STORED DATA:
━━━━━━━━━━━━━━━━━━━━
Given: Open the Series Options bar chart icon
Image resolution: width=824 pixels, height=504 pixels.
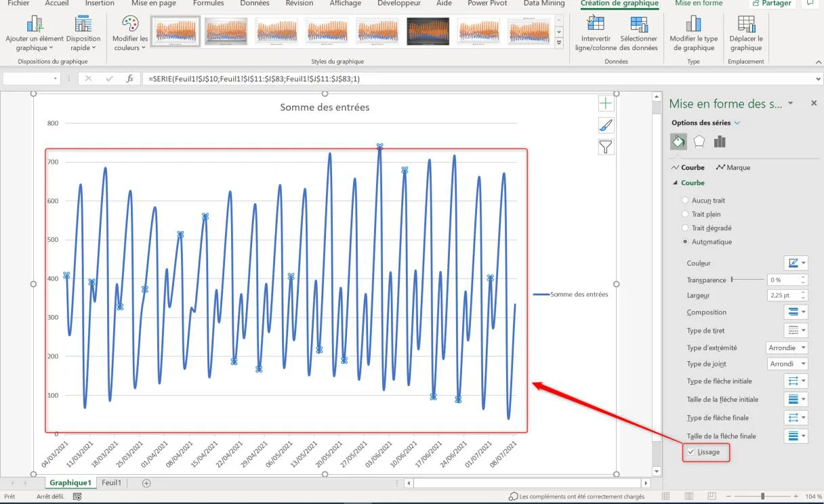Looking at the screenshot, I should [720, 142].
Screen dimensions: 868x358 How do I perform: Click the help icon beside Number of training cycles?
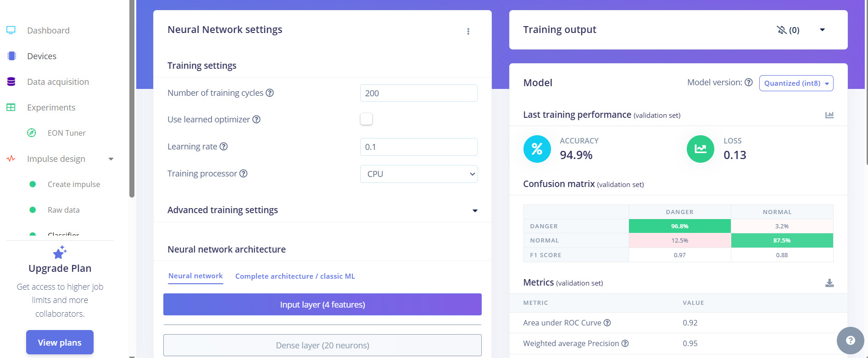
━━━━━━━━━━━━━━━━━━━━
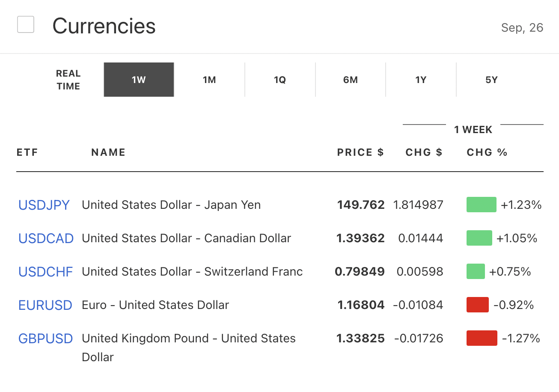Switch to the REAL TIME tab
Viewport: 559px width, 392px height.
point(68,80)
━━━━━━━━━━━━━━━━━━━━
YOUR GOAL: In the listing above, find the line containing "Given: Open the Series Options bar chart icon" and the line containing "Screen dimensions: 868x358", then write out both of them and every line between, exactly, with no pictures.

ANSWER TO THE PROBLEM:
Given: Open the Series Options bar chart icon
Image resolution: width=824 pixels, height=504 pixels.
Looking at the screenshot, I should [720, 142].
Screen dimensions: 868x358 How do I perform: Click the help icon beside Number of training cycles?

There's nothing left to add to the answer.